Exercise aim:
Reproduce everything from the line containing "Where should I" down to the line containing "point(274,180)", both included, without changing anything.
===== Task input
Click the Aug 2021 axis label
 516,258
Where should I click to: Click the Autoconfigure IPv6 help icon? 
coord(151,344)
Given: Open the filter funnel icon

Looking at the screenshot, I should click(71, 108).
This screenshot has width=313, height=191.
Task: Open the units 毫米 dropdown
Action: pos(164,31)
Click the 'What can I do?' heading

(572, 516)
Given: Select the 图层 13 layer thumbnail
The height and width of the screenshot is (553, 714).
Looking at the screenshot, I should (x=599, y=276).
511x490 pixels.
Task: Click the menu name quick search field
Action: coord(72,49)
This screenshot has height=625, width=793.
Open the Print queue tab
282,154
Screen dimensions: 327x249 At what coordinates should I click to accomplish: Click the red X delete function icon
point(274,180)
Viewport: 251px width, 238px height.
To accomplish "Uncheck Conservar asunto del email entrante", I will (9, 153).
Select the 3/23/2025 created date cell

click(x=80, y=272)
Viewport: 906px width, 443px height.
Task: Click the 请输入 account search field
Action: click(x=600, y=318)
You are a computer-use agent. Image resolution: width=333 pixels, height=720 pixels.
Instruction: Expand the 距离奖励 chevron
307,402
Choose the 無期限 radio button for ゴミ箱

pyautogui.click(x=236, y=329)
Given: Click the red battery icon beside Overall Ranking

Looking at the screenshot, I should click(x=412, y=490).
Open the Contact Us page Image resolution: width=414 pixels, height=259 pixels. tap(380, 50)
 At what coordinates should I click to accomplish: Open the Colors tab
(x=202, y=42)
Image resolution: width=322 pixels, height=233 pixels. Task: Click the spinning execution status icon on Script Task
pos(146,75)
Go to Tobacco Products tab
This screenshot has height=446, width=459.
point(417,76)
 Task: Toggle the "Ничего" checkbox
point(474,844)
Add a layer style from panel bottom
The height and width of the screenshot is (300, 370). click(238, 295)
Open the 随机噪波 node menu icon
==========
The reply:
Where should I click to: Click the Autoconfigure IPv6 help icon? 
coord(151,344)
Given: Open the filter funnel icon

Looking at the screenshot, I should click(71, 108).
This screenshot has width=313, height=191.
Task: Open the units 毫米 dropdown
Action: pos(164,31)
Click the 'What can I do?' heading

(572, 516)
Given: Select the 图层 13 layer thumbnail
The height and width of the screenshot is (553, 714).
Looking at the screenshot, I should (x=599, y=276).
511x490 pixels.
Task: Click the menu name quick search field
Action: coord(72,49)
This screenshot has height=625, width=793.
Open the Print queue tab
282,154
Screen dimensions: 327x249 At what coordinates should I click to accomplish: Click the red X delete function icon
point(274,180)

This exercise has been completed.